According to The King Center, most of Mrs. King’s time during her 20’s and 30’s was spent being a mother of four and a pastor’s wife, but she also spoke throughout the Movement to civic, church, college, and other groups. She took part in the Montgomery Bus Boycott of 1955 and worked to pass the Civil Rights Act of 1964. The King’s youngest child was 5 years old when Dr. King was killed, and it seems from that moment Coretta Scott King became a world leader for peace and equality in her own right.
The King Center writes that hers was “a life devoted to the highest values of human dignity in service to social change. Mrs. King traveled throughout the world speaking out on behalf of racial and economic justice, women’s and children’s rights, gay and lesbian dignity, religious freedom, the needs of the poor and homeless, full-employment, health care, educational opportunities, nuclear disarmament and environmental justice.” She led goodwill missions and spoke at peace rallies in the United States and worldwide. She was a coalition builder, a peacemaker, and a leader who dialoged with a great many of the 20th century’s most important political and religious leaders. She authored three books and kept her husband’s philosophies alive in her work as President and CEO of The King Center. She died in 2006 following a heart attack and stroke.

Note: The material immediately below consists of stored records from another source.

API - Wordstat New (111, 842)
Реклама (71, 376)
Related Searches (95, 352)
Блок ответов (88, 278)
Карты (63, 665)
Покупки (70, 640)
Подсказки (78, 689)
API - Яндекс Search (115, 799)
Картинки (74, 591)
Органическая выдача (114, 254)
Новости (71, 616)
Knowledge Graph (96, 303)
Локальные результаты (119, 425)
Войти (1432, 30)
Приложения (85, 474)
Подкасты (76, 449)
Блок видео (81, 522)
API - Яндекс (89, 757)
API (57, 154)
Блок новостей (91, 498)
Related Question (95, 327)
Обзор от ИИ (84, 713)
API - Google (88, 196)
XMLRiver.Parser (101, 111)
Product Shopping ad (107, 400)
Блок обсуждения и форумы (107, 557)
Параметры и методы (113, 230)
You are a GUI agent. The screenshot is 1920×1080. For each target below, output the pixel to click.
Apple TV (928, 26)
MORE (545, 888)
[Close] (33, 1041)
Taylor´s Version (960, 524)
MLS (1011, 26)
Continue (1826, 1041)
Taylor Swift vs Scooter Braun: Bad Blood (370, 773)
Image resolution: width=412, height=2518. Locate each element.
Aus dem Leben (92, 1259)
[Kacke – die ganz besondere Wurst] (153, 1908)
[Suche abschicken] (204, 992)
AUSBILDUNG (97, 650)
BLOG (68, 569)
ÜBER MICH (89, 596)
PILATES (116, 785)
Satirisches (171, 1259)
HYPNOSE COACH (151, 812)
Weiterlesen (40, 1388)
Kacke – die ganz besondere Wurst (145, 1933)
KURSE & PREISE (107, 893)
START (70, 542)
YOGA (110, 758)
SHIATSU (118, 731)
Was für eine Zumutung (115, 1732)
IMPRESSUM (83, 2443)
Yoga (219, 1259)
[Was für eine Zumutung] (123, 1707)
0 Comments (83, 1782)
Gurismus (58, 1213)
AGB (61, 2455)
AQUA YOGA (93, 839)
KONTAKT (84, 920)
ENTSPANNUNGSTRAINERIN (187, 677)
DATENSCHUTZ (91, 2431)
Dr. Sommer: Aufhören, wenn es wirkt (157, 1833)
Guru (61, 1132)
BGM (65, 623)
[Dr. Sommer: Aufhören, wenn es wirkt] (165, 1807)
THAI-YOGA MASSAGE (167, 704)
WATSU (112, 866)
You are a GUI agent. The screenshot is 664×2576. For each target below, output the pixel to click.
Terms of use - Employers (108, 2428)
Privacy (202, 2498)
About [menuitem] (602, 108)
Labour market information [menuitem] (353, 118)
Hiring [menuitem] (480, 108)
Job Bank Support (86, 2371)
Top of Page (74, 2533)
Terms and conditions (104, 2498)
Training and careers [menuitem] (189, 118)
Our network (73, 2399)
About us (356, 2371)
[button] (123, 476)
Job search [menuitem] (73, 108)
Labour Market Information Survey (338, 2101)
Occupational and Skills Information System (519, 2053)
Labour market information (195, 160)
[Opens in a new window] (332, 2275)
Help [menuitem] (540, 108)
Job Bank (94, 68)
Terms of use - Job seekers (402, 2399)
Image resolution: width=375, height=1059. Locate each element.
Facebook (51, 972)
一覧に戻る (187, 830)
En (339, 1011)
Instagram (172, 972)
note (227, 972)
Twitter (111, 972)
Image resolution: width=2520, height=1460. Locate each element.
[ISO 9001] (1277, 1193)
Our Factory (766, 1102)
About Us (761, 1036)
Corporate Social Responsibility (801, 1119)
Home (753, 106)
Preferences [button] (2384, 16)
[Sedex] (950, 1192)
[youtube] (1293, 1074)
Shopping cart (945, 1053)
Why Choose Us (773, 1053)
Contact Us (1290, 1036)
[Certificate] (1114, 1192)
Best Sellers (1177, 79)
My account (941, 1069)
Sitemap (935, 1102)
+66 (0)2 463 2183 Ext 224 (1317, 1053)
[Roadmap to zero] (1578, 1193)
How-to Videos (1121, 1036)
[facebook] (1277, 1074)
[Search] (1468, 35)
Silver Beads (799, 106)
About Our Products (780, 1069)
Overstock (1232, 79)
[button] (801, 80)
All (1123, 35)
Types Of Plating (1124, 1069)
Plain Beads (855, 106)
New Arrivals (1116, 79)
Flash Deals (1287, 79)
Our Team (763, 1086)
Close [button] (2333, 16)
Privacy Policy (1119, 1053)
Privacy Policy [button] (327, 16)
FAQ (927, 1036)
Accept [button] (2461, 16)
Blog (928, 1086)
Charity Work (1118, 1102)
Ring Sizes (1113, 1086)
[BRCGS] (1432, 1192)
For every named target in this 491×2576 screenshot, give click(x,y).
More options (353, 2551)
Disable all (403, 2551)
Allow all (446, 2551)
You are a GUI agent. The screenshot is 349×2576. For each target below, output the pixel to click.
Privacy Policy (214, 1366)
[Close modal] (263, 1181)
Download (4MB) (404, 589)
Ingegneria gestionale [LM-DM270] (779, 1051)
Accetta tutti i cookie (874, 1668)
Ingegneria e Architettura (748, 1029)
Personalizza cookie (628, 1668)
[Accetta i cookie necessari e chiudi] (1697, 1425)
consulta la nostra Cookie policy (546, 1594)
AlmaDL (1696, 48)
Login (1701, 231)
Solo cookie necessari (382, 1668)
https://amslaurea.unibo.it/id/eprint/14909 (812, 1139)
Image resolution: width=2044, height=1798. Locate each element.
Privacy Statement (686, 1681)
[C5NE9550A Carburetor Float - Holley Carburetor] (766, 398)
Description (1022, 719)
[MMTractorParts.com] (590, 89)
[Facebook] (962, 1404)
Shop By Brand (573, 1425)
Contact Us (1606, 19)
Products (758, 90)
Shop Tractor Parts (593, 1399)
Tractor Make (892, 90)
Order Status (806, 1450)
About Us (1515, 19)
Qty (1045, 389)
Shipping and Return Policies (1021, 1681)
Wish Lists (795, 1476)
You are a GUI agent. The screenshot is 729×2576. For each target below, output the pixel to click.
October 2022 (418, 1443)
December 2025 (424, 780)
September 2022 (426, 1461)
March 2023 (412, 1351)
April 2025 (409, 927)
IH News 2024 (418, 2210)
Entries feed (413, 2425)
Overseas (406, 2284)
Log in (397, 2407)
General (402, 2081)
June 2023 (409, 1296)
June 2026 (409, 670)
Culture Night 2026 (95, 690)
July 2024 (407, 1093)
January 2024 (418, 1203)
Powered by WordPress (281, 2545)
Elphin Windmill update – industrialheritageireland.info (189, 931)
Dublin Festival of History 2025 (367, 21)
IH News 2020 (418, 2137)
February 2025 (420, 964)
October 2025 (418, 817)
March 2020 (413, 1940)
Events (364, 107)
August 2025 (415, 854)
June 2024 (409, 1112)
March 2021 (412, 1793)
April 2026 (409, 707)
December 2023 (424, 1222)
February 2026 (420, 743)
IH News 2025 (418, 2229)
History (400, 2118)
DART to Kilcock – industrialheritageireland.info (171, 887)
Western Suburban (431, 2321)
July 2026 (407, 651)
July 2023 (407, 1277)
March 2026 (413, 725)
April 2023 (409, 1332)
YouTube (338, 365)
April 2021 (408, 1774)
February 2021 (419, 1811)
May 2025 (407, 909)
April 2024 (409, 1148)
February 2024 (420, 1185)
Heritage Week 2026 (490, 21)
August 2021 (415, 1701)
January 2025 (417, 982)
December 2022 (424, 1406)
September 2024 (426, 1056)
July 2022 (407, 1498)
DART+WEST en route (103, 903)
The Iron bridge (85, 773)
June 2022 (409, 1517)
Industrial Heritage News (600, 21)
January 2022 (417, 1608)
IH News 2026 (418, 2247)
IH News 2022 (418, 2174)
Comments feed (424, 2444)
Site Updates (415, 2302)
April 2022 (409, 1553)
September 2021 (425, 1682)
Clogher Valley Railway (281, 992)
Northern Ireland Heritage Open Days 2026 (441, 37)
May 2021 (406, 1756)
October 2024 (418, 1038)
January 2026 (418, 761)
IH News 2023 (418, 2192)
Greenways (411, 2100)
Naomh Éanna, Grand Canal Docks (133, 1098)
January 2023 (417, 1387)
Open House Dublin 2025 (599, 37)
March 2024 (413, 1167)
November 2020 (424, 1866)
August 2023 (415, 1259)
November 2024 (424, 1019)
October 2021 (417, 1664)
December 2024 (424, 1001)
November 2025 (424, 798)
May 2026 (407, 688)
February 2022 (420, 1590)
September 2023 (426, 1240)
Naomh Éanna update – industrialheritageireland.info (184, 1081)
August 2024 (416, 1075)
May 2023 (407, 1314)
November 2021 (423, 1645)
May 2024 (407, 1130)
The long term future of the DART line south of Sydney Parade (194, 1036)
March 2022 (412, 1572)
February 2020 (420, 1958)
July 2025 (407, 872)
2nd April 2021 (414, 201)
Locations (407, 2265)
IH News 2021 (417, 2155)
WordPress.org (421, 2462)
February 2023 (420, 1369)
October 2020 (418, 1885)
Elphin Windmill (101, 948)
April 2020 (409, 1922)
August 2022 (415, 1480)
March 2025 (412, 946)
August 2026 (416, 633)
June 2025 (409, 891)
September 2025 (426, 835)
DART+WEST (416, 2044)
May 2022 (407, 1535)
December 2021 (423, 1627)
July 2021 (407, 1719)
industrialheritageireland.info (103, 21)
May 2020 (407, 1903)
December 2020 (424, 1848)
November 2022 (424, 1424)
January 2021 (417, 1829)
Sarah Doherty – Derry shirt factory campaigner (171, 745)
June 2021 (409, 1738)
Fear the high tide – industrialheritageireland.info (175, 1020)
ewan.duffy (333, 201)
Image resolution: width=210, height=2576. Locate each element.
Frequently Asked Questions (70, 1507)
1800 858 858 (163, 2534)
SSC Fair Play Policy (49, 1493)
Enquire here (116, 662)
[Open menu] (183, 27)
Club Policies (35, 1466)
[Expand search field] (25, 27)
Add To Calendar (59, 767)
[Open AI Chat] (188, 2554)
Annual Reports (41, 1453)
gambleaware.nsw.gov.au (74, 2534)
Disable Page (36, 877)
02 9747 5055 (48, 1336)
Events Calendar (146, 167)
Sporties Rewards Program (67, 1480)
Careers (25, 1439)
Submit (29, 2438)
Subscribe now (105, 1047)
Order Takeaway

I’m struck by several things in my limited knowledge of her life. First, that she was someone who got things done. She didn’t have the advanced degree or professional experience that her husband had, but she did have deeply held convictions, and she accomplished a great deal with those convictions. Second, she went beyond the cultural expectations for women during her time. She became an adult before women’s rights were a full-bodied political movement but obviously felt called and capable of taking the podium herself, as much as possible while she cared for young children, and then more so after her children were older. Finally, I appreciate the arc of her life. She invested in her personal development through her teens and twenties, married someone who could be her equal, met the important demands of raising her babies, and then put her whole self into her work during the second half of her life.
I’m inspired by her commitment to peace and justice, and by her energy and courage in working for them throughout her life. She and her husband were both incredible forces for good in the world. Martin Luther King, Jr. was a modern prophet who pushed the United States toward change that had to happen if it was to live up to its ideal that all people are created equal. It’s interesting to me that the reason we pause to remember him on this day each year is because Coretta Scott King fought for recognition of his life and work.
2 Responses
Thank you for this wonderful tribute, Emily U. I did not know anything about Coretta Scott King until reading this. I particularly love your takeaway points in your last two paragraphs.
“I’m inspired by her commitment to peace and justice, and by her energy and courage in working for them throughout her life.”
Me too!
Thank you for this. Too often the role of women in the Civil Rights movement is reduced to Rosa Parks on the bus, and even then we get a very simplified very sanitized version of the story. Thanks for helping to expand the view!